[A run of records]
┏━━

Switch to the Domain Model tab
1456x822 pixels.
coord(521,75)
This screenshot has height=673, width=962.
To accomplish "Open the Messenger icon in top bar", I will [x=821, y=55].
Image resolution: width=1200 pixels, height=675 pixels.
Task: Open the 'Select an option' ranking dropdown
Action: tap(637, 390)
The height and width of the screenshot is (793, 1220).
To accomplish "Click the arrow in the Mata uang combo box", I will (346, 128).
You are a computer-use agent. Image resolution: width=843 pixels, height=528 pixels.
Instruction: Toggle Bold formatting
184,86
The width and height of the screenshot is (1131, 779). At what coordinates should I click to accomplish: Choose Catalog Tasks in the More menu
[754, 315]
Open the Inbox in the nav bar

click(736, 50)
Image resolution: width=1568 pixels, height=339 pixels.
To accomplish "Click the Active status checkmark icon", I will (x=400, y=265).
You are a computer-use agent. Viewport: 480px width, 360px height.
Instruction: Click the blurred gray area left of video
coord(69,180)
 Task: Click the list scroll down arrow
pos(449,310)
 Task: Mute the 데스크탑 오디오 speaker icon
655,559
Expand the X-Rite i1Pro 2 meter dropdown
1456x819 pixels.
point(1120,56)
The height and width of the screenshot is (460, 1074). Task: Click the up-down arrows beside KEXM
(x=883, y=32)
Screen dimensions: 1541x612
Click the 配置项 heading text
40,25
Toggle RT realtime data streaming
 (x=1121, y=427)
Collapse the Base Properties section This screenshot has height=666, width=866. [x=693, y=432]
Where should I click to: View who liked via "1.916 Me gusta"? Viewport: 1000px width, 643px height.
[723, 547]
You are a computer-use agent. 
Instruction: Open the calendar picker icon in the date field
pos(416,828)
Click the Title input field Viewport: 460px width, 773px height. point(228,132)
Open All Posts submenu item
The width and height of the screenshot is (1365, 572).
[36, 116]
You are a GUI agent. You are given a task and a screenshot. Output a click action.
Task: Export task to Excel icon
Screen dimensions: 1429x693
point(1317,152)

┗━━

Exercise goal =>
Return all of the material above word for word, keeping every line unchanged.

Solution to the exercise =>
Switch to the Domain Model tab
1456x822 pixels.
coord(521,75)
This screenshot has height=673, width=962.
To accomplish "Open the Messenger icon in top bar", I will [x=821, y=55].
Image resolution: width=1200 pixels, height=675 pixels.
Task: Open the 'Select an option' ranking dropdown
Action: tap(637, 390)
The height and width of the screenshot is (793, 1220).
To accomplish "Click the arrow in the Mata uang combo box", I will (346, 128).
You are a computer-use agent. Image resolution: width=843 pixels, height=528 pixels.
Instruction: Toggle Bold formatting
184,86
The width and height of the screenshot is (1131, 779). At what coordinates should I click to accomplish: Choose Catalog Tasks in the More menu
[754, 315]
Open the Inbox in the nav bar

click(736, 50)
Image resolution: width=1568 pixels, height=339 pixels.
To accomplish "Click the Active status checkmark icon", I will (x=400, y=265).
You are a computer-use agent. Viewport: 480px width, 360px height.
Instruction: Click the blurred gray area left of video
coord(69,180)
 Task: Click the list scroll down arrow
pos(449,310)
 Task: Mute the 데스크탑 오디오 speaker icon
655,559
Expand the X-Rite i1Pro 2 meter dropdown
1456x819 pixels.
point(1120,56)
The height and width of the screenshot is (460, 1074). Task: Click the up-down arrows beside KEXM
(x=883, y=32)
Screen dimensions: 1541x612
Click the 配置项 heading text
40,25
Toggle RT realtime data streaming
 (x=1121, y=427)
Collapse the Base Properties section This screenshot has height=666, width=866. [x=693, y=432]
Where should I click to: View who liked via "1.916 Me gusta"? Viewport: 1000px width, 643px height.
[723, 547]
You are a computer-use agent. 
Instruction: Open the calendar picker icon in the date field
pos(416,828)
Click the Title input field Viewport: 460px width, 773px height. point(228,132)
Open All Posts submenu item
The width and height of the screenshot is (1365, 572).
[36, 116]
You are a GUI agent. You are given a task and a screenshot. Output a click action.
Task: Export task to Excel icon
Screen dimensions: 1429x693
point(1317,152)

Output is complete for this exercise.